It’s one of those things we really need to get a handle on, but often don’t. 

While our modern lifestyle revered overpacked schedules and busyness, we’ve had a minute to rethink that paradigm, haven’t we?

And then other kinds of widely accepted stress began to creep into our lives. The stress of having kids at home all the time. The stress of looking nice for zoom meetings. The stress of actually having to cook at home. 

For many, stress is a habit and a way of life that’s really hard to change…

But it’s possible that thinking about it in terms of focusing on “increasing self-care practices” rather than “reducing stress” may be helpful in rewriting the stress narrative. 

Here are a few of my favorite ways to work on adding more self-care into your life (and hopefully reduce stress levels in the process).

1. Create your own sacred space 

Now that your home is super crowded, with everyone sharing the kitchen table for distance learning and your spouse is driving you crazy, it’s time to carve out a space that’s all your own.

You don’t suddenly have to claim the entire bedroom as yours, but a corner will do. Or maybe you’ve got a walk-in closet that could work. Just carve out an area that’s all your own, a place you can retreat to when you just need a minute.

Sacred spaces can be different for each individual, but the basic idea is to have a few things that make you happy in this area. Something in your favorite color. A scent that evokes pleasant memories. Or music that helps you find a sense of calm. Bring any of these items into your sacred space so that when it’s time to retreat to it, you’ll instantly be reminded of what makes you happy.    

2. Take A Break

It’s easy to work all hours of the night and day when you’re working from home. 

This is why it’s crucial to actually take a break.

Try setting a timer so you can focus on your work at hand, and then actually listen to it and take a break. Ideally, take a minute and head outside to sit in the sun. You’ll miss the ability to that once you head back to the office. Plus, the extra bit of Vitamin D will help your immune system stay strong.

Or, take a few minutes and head to your sacred space for some journaling or meditation. 

These kinds of habits serve to make your day flow more smoothly, yes, but they also help you develop a sense of peace that makes it easier to deal with all of the demands on your time and attention right now.

3. Hydrate

Proper hydration is an easy self-care practice to institute.

Keep your favorite cup by your side as you work and sip on it throughout the day.

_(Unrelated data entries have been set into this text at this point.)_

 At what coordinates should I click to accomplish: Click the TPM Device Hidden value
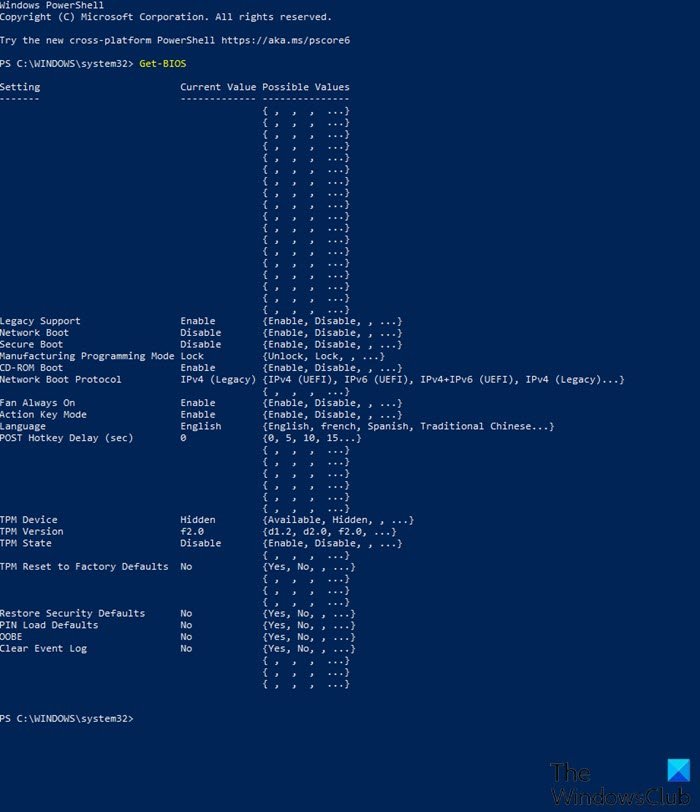tap(198, 520)
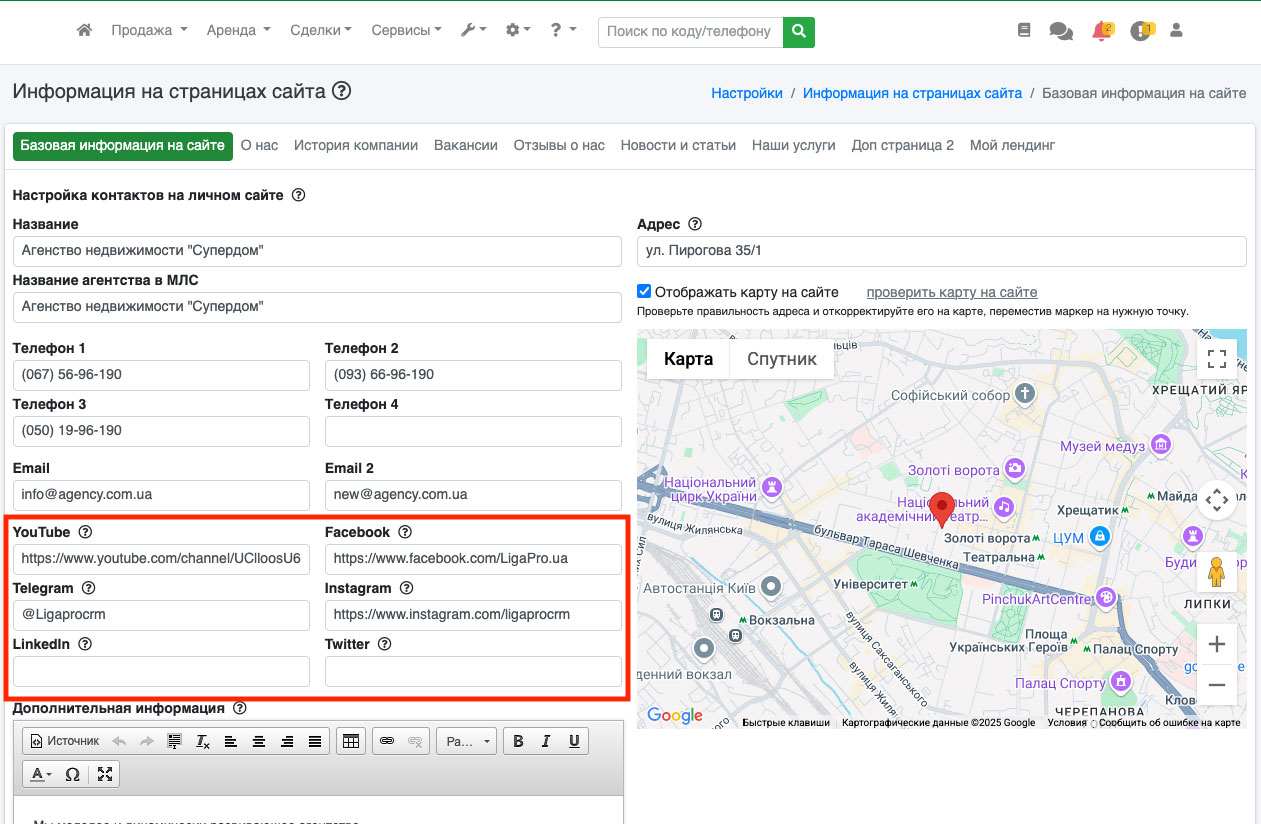Expand the Продажа dropdown menu

click(x=149, y=31)
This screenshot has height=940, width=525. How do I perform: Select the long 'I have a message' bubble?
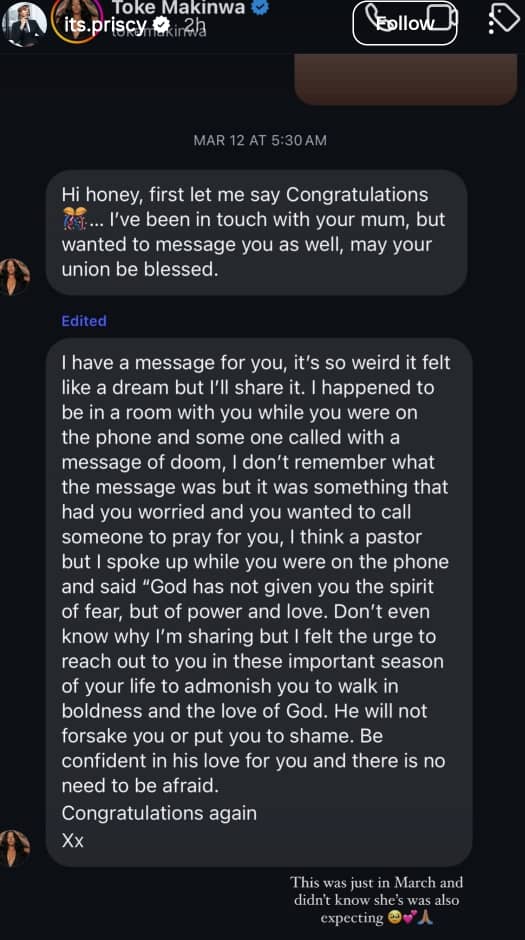pyautogui.click(x=259, y=602)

Try to drink enough so that you aren’t running to the restroom every few minutes but you’re consciously consuming more than you usually do.

Dehydration can cause cortisol levels to rise — and has been shown to inhibit stress response in animal studies. 

So, if something as simple as drinking more water can help you mitigate stress, it makes sense to make it a priority, right?

4. Create A Support System

If you’ve had some people in your life that bring you stress rather than support, now may be a great time to start re-evaluating who you let into your inner circle.

Choosing your social support system wisely is the ultimate act of self-care. Studies show that having the right people in place to lift you up when you need it most is critical for developing resilience to stress.

If you need a laugh, call up a friend who’s always cracking jokes. If you need to vent, call that friend who always listens. 

And if you need help with the chores, don’t just fume while you’re unloading the dishes all by yourself again. If the people in your life don’t know that you’re frustrated, they won’t change their behavior. You can even try creating a chore chart for the family and make sure everyone sticks to it. 

Self Care Isn’t Selfish

There’s a common misconception that making self-care a priority is kind of selfish.

I’d like to challenge that line of thinking.

After all, you’ve got to take care of yourself and your health first so that you can be there for others. Especially now. 

Let’s not forget how powerful keeping your health at the top of your priority list truly is. 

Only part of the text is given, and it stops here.